━━━━━ TEXT BLOCK

Here I am
outside the former home of novelist PG Wodehouse. It’s in a posh street in Mayfair
(aren’t they all posh in Mayfair?) This sunny, prolific, consistent, bald
word-machine wrote 90 novels, forty plays and two hundred short stories. The
most famous were the Jeeves and Wooster novels.
Pelham Grenville - or "Plum" as his
family called him - lived here for 6-7 years at the height of his dizzying
success. He became a full time writer at just 20 years old after working in a
bank. He lived here with his wife Ethel and stepdaughter Leonora and eleven
servants. He penned ten novels her in undisturbed silence in his bedroom. My second
favourite novel is probably Right Ho, Jeeves and he wrote it here. The family sold and left the
place when they emigrated to France. He mustn’t have known then he’d later be classed
as a leper by the British authorities.
While living in France Plum was captured by the
invading Germans and was interned for nearly a year before he was taken to
Berlin. From there he naively made a series of broadcasts to American audiences
which led to him being falsely labelled a traitor and Nazi propagandist.
Punishment : permanent exile from Britain and he never returned despite his
well-loved novels. Just before his death at 93 he was awarded a knighthood. Official
forgiveness can come only from royalty and the Queen Mother revealed the blue
plaque on the wall in 1988 having read most of his novels. Perhaps if he hadn't
missed England so much he might not have written so manically about the very
English Jeeves, Psmith and Ukridge. He submerged into his fictional Edens spending hour months and decades in these innocent
fictional worlds, gaining a cult following that still exists today.

━━━━━━━━━━

» **TASK SET**:
1) Answer these questions using the Wodehouse piece.
(a) How many novels did Wodehouse write?
(b) Who lived in the Mayfair house with him?
(c) In what year was the blue plaque revealed, and by whom?
2) Copy the Wodehouse piece starting at "While living in" and ending at "still exists today.", changing "Berlin" to "Vienna".

━━━━━ DATASET ENTRIES

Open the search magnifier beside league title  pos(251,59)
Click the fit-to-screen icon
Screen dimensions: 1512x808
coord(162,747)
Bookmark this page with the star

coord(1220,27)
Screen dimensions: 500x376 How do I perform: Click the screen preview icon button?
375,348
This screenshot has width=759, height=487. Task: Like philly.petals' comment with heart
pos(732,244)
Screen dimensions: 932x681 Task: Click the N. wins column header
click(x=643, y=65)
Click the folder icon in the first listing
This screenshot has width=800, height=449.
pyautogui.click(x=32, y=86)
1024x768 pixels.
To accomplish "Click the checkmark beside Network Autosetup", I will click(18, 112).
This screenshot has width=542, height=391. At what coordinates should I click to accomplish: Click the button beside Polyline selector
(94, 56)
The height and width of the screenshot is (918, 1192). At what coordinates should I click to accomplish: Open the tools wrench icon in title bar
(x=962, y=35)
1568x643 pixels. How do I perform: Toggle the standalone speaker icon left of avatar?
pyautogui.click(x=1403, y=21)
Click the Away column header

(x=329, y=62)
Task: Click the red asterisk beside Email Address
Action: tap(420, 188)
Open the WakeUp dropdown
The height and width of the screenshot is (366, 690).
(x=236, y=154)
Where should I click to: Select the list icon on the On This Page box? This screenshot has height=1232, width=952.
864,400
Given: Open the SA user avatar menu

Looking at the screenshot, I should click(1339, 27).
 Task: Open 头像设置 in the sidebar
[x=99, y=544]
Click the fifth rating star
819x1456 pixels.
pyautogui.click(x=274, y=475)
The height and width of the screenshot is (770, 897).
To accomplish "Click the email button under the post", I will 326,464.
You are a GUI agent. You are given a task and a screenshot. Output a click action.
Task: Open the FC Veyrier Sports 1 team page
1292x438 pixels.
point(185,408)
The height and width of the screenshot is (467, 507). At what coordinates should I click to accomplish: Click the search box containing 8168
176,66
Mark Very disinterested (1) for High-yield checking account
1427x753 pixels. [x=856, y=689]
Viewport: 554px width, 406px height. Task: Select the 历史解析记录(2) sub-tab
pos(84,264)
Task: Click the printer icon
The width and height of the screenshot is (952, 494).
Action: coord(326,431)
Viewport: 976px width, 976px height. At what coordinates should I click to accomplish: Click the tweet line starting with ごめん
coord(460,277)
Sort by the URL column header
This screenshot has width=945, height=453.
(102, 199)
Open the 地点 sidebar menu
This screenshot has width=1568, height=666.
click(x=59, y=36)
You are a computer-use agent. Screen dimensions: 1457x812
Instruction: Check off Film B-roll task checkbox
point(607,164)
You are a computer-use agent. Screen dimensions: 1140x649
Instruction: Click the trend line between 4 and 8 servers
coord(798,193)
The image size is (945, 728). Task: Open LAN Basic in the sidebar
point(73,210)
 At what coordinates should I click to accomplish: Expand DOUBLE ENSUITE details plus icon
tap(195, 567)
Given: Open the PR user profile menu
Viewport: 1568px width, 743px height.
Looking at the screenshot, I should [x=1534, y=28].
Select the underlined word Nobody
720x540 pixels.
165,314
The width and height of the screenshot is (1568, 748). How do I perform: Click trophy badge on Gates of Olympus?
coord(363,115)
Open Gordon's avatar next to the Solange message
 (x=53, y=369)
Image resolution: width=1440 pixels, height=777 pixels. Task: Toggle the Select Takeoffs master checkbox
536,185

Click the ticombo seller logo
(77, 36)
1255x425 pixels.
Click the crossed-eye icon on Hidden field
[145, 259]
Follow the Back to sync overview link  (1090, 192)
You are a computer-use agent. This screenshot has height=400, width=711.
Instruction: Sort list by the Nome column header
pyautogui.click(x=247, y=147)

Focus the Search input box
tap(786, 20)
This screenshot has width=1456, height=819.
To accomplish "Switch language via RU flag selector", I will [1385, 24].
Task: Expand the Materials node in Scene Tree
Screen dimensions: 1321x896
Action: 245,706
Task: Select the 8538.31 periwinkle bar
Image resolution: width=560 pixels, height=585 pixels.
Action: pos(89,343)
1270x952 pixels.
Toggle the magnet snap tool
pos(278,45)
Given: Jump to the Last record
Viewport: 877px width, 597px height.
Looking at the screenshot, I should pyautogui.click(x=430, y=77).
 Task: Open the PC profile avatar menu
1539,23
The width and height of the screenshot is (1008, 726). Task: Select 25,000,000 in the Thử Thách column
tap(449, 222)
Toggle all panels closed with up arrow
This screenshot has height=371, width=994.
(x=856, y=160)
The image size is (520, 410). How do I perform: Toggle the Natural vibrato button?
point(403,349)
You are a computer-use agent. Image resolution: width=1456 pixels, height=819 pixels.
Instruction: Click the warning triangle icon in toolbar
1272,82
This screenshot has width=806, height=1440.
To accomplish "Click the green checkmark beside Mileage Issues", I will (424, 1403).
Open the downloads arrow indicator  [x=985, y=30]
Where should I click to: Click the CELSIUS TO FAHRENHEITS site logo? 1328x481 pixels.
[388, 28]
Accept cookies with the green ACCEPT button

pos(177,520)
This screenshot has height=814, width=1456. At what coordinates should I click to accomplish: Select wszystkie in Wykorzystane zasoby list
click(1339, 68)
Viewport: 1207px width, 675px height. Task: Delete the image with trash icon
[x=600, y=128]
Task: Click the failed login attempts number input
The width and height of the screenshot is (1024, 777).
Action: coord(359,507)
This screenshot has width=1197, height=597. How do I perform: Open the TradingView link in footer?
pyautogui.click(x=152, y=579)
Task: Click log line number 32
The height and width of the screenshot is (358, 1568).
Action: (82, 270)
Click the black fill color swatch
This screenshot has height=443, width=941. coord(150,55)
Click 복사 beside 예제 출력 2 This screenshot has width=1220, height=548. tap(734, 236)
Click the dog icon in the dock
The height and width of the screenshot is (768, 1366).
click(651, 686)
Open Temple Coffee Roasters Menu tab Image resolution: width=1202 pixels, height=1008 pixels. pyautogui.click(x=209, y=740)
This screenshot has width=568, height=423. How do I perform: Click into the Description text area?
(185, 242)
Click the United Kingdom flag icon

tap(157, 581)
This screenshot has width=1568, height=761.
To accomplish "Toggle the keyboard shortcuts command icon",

━━━━━━━━━━

» **SOLVED PROBLEMS**:
1)
(a) 90 novels.
(b) His wife Ethel, his stepdaughter Leonora and eleven servants.
(c) In 1988, by the Queen Mother.

2)
While living in France Plum was captured by the
invading Germans and was interned for nearly a year before he was taken to
Vienna. From there he naively made a series of broadcasts to American audiences
which led to him being falsely labelled a traitor and Nazi propagandist.
Punishment : permanent exile from Britain and he never returned despite his
well-loved novels. Just before his death at 93 he was awarded a knighthood. Official
forgiveness can come only from royalty and the Queen Mother revealed the blue
plaque on the wall in 1988 having read most of his novels. Perhaps if he hadn't
missed England so much he might not have written so manically about the very
English Jeeves, Psmith and Ukridge. He submerged into his fictional Edens spending hour months and decades in these innocent
fictional worlds, gaining a cult following that still exists today.